O fogareiro

Estórias de um motorista de táxi de Lisboa

17.9.06

Não dispenso o «Livro Aberto», programa de Francisco José Viegas, na RTPN. Hoje, o convidado foi José Eduardo Agualusa. Uma conversa muito interessante que me prendeu ao televisor do princípio ao fim, tanto mais que li alguns dos seus livros.
No final do programa li (na Internet) uma entrevista de Agualusa ao jornal «Época», na qual fala de António Lobo Antunes e José Saramago, da melancolia portuguesa e de muito mais... Não resisto a transcrever, com a devida vénia, duas passagens dessa entrevista:

ÉPOCA - E os autores portugueses?
Agualusa - São todos terrivelmente melancólicos. Não há personagem de autor português que não se suicide no final. Os portugueses parecem alguns autores paulistas actuais, soturnos e pessimistas. E há aqueles que não escondem a nostalgia do império e inventam um herói, sempre português, que percorre a África e a América, em geral povoadas por coadjuvantes sem importância. Ultimamente, porém, tenho lido autores jovens - Francisco José Viegas e Pedro Rosa Mendes - que já conseguem olhar para as antigas colónias com olhos menos colonialistas. O maior escritor lusitano da actualidade chama-se António Lobo Antunes. Ele é difícil na sua linguagem cheia de metáforas, é mesmo exagerado e sombrio, mas no meio de extensas zonas de sombra encontram-se golpes luminosos. Só que há poucos portugueses com humor depois de Eça de Queirós.

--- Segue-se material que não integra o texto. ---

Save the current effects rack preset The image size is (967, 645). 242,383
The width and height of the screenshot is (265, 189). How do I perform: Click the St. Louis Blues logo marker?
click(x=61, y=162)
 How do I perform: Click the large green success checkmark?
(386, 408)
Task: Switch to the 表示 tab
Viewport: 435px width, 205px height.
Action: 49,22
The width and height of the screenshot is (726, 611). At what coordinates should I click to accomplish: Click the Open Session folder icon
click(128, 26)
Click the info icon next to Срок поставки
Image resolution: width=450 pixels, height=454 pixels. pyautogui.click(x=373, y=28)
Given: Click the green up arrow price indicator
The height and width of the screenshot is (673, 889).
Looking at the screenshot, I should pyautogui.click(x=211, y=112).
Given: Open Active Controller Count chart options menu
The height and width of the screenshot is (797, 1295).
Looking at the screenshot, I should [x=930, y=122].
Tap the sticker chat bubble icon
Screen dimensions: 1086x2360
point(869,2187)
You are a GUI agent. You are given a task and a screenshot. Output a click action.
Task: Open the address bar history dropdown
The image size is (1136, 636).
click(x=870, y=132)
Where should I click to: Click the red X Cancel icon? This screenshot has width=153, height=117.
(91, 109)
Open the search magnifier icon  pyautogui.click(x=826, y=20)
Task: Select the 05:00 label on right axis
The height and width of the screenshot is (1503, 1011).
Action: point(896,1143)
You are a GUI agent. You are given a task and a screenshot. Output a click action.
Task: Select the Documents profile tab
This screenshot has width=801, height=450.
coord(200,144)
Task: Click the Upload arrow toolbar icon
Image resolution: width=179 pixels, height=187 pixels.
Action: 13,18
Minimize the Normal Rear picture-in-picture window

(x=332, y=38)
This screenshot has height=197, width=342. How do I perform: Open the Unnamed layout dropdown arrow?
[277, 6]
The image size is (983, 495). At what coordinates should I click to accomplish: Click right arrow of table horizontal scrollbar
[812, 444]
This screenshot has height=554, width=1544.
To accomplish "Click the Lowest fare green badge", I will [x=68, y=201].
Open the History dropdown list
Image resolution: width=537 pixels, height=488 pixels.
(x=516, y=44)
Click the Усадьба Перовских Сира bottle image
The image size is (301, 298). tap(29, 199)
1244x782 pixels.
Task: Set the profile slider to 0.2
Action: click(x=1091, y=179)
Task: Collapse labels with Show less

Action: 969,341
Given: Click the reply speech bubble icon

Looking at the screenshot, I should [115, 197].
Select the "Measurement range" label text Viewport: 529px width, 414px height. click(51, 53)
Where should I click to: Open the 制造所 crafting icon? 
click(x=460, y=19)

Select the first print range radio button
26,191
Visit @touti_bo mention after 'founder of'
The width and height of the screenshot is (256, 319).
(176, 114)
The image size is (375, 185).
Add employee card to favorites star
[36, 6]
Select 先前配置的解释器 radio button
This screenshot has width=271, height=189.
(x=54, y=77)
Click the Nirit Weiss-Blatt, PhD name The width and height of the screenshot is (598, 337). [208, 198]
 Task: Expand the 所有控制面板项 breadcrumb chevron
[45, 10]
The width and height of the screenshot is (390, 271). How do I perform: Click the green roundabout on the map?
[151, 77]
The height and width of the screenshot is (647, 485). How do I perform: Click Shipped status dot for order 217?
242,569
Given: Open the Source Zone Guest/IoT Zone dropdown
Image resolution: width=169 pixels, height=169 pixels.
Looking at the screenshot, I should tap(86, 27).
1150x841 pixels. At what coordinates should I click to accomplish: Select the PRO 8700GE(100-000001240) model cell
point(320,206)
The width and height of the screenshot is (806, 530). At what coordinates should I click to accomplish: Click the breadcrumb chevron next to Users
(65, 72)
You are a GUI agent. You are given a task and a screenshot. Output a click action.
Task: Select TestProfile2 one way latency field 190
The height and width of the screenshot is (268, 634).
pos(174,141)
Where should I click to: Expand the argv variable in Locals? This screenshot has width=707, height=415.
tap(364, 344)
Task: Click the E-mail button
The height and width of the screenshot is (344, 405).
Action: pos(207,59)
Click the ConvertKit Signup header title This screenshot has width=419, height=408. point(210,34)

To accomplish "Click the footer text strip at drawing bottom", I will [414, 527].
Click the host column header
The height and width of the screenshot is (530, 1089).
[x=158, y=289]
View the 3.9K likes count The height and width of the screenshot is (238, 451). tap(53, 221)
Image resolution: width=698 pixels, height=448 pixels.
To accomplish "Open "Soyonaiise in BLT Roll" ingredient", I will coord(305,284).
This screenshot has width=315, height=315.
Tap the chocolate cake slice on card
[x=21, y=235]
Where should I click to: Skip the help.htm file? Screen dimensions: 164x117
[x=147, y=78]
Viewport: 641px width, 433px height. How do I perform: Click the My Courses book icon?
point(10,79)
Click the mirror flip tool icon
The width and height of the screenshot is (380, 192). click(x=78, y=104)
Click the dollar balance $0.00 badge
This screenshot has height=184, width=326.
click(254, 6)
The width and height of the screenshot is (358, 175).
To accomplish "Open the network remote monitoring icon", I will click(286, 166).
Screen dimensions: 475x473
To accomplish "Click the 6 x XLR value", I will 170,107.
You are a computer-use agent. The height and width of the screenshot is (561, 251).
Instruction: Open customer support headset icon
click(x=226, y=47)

ÉPOCA - Por falar nisso, não citou o Nobel José Saramago. O que acha dele?
Agualusa - Ele pode ser um grande escritor. «Memorial do Convento» é um excelente romance. Mas não gosto dele. Saramago cultiva o niilismo. É um pessimista que não acredita na vida e os seus livros são contaminados pelo desencanto. É difícil escrever quando se descrê completamente da vida. Um grande romance deve ser feito com raciocínio, mas também com paixão, as vísceras e o coração. No seu último livro, «Ensaio sobre a Lucidez», Saramago faz a defesa do voto em branco, o que é ridículo, pois ele candidatou-se como deputado pelo Partido Comunista. José Saramago é vítima da própria descrença. É um velho.